▶ [Brano proposto]

Per otto anni Cristiano Giuntoli è stato il diesse del Napoli, rappresentando i valori della proprietà, braccio operativo di una gestione coerente e funzionale, tesa a coniugare sempre le esigenze tecniche con la mission aziendale. Una necessità, che comunque non ha mai tarpato le ali alle ambizioni del club.

Ecco perchè adesso ci si interroga sulla separazione dal direttore sportivo, appena qualche settimana dopo l’incoronazione popolare. Probabilmente, lo Scudetto non è stato sufficiente a cementare due diverse visioni del calcio. La scelta di Giuntoli nasconde, nemmeno troppo velatamente, una personale interpretazione della vittoria. Senza voler necessariamente cadere nella trappola dei luoghi comuni, pare che il d.s. sia un fervido sostenitore dell’aforisma in voga alla Continassa: “Vincere non è importante, è l’unica cosa che conta…”.

Il concetto, ovviamente, non va limitato ai soli trofei. Bensì fa riferimento al patrimonio storico che eredita chiunque accetti di lavorare per la Juventus. Insomma, per Giuntoli, l’idea di riedificare il brand bianconero, rilanciarlo nel gotha dei Top Club, rappresenta un valore intangibile. Un’occasione professionale da non lasciarsi assolutamente scappare, consapevole che contribuire a far rinasce dalle proprie ceneri la Vecchia Signora lo renderebbe un manager (quasi…) intoccabile.

La pazienza sarà una condizione imprescindibile per assolvere a questo compito, Il retaggio del nobile passato non salva il bilancio attuale dei bianconeri, costretti a fare cassa con cessioni illustri o mancati rinnovi. La situazione finanziaria, ormai instabile, con i minori introiti derivanti dalla Champions League sfumata a causa della penalizzazione, suggerisce una politica sostenibile a medio termine. Non stiamo parlando di austerity, però, il progetto prevede una crescita costante e graduale. Non a caso, la Juve ha fatto sottoscrivere a Giuntoli un contratto quinquennale, con l’idea di ripetere la formula vincente realizzata all’ombra del Vesuvio.

Vincere o consolidarsi

Da anni De Laurentiis sostiene un concetto che magari fa storcere la bocca ai nostalgici, legati in maniera indissolubile alla figura del presidente-mecenate in voga negli anni ’80: vincere è uno strumento. Il vero obiettivo, tuttavia, è radicarsi all’interno del “Sistema”. Come se la Serie A fosse una sorta di NBA, diventa quindi fondamentale coniugare l’entertainment calcistico e lo show business con le cose di campo.

E se non assumi una posizione economicamente stabile, rimane poi complicato sopravvivere in un contesto cannibalizzato dai petrodollari russi ed arabi, oppure dalle multinazionali cinesi o statunitensi.

▶ [Materiale fornito]
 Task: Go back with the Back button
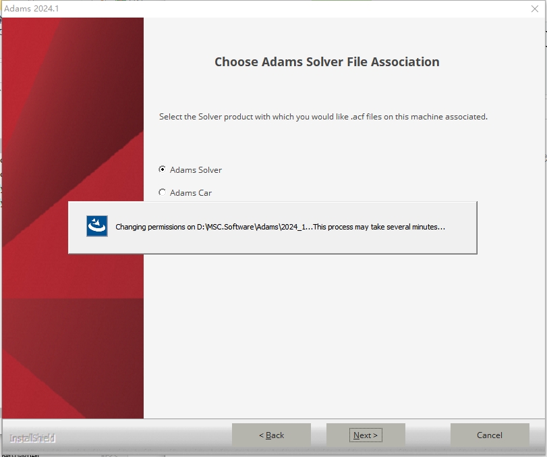pos(271,435)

▶ [Compiti proposti]
A. Nel brano su Giuntoli, che tipo di contratto gli ha fatto sottoscrivere la Juventus?
B. Riprendi il brano su Giuntoli e la Juventus da dove si ferma e portalo avanti.
Il materiale non è necessario per svolgere quanto richiesto.

▶ [Le risposte]
A. Un contratto quinquennale.

B.
Innegabile che in questo scenario il Napoli sia riuscito ad attrarre alcuni tra i migliori talenti in circolazione. E dopo, goderseli per un certo periodo della loro carriera. Nondimeno, era impensabile immaginare di poter resistere all’infinito ai tentativi di razzia perpetrati da Premier o Bundesliga. Un problema di tipo strutturale, che afferisce l’italico pallone nella sua globalità, diventato una succursale da depredare. Perchè sono gli stessi calciatori (o i loro agenti…) a vedere il nostro campionato come un semplice trampolino di lancio, per proiettarsi successivamente verso Inghilterra o Germania.  

In realtà, la suggestione per cui Giuntoli sia l’architetto delle fortune del Napoli, al pari del racconto mitologico che sosteneva la centralità di Pierpaolo Marino nella ricostruzione azzurra post fallimento, è formalmente inesatta.

Ambizioni moderate

La verità è che in questa estate non sta succedendo niente di nuovo rispetto a quanto accadde all’atto del divorzio con Marino. Perfettamente sovrapponibile la situazione, nonchè la risposta del presidente partenopeo.

Al netto di uno Scudetto storico, conquistato dominando letteralmente la concorrenza, gli equilibri ed i rapporti di forza non sono affatto mutati. Dunque, i calciatori continuano a lasciarsi sedurre dalle sirene di mercato sulla scorta di una mera convenienza economica. Numeri alla mano, i soldi (tantissimi…) sono la motivazione alla base della scelta di Kim, che ha preferito il Bayern Monaco.

Bisogna accettarlo, riconoscere la condizione di subalternità al cospetto di chi approfitta dello strapotere finanziario, adeguandosi. De Laurentiis l’ha fatto, mantenendo costantemente la medesima prospettiva strategica. Alimentando in maniera virtuosa la rosa da mettere a disposizione dell’allenatore di turno, esattamente com’è avvenuto quest’anno.

Potremmo definirla anche una “ambizione di secondo livello”. Nondimeno, fino a quando le Istituzioni sportive e la Politica continueranno nel loro immobilismo, è l’unica strada percorribile per provare a colmare il gap, tentando strenuamente di mantenere la giusta distanza dall’élite europea.